▸ GOAL
Give the listing lines from the line with "496x269 pixels." through the line with "Looking at the", both included, as a Markdown table with the columns Row and Listing line. Number each line, and leave out blank lines.

Saved entries:
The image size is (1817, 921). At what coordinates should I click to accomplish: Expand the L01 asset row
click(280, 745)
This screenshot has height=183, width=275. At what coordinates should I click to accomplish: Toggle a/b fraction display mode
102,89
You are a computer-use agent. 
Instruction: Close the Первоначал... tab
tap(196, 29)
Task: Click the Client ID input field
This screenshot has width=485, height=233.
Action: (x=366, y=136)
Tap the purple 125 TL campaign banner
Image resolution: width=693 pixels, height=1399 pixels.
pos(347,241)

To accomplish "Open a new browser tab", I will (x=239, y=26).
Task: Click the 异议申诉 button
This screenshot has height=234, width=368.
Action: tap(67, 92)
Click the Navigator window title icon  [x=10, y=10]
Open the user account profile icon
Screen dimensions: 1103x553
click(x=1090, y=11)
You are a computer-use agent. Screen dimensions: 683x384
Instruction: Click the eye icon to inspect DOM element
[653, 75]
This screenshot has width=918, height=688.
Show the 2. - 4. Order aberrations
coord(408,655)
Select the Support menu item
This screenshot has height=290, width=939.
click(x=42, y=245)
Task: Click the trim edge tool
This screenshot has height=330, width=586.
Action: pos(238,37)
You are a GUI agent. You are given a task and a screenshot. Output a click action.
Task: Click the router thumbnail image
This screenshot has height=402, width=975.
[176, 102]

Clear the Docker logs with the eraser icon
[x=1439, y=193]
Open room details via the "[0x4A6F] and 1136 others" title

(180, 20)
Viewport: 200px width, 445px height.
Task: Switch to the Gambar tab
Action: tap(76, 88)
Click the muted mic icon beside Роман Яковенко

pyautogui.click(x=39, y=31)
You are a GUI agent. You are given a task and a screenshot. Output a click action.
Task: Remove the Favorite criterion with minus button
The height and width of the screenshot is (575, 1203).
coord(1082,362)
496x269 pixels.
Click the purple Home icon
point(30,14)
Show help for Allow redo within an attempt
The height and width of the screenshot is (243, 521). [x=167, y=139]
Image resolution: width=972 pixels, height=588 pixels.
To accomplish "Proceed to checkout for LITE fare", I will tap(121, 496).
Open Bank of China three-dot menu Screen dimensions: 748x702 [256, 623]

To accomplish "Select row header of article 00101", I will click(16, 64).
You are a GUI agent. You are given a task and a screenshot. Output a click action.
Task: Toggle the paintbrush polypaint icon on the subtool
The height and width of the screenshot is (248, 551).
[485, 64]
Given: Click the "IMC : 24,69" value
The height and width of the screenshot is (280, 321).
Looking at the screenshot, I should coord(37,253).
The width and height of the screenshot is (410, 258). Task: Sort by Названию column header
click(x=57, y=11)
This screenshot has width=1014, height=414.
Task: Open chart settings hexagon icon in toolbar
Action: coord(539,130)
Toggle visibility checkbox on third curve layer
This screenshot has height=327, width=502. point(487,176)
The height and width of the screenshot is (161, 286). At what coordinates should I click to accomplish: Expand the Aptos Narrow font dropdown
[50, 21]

▸ EXERCISE RESPONSE
| Row | Listing line |
|---|---|
| 1 | 496x269 pixels. |
| 2 | Click the purple Home icon |
| 3 | point(30,14) |
| 4 | Show help for Allow redo within an attempt |
| 5 | The height and width of the screenshot is (243, 521). [x=167, y=139] |
| 6 | Image resolution: width=972 pixels, height=588 pixels. |
| 7 | To accomplish "Proceed to checkout for LITE fare", I will tap(121, 496). |
| 8 | Open Bank of China three-dot menu Screen dimensions: 748x702 [256, 623] |
| 9 | To accomplish "Select row header of article 00101", I will click(16, 64). |
| 10 | You are a GUI agent. You are given a task and a screenshot. Output a click action. |
| 11 | Task: Toggle the paintbrush polypaint icon on the subtool |
| 12 | The height and width of the screenshot is (248, 551). |
| 13 | [485, 64] |
| 14 | Given: Click the "IMC : 24,69" value |
| 15 | The height and width of the screenshot is (280, 321). |
| 16 | Looking at the screenshot, I should coord(37,253). |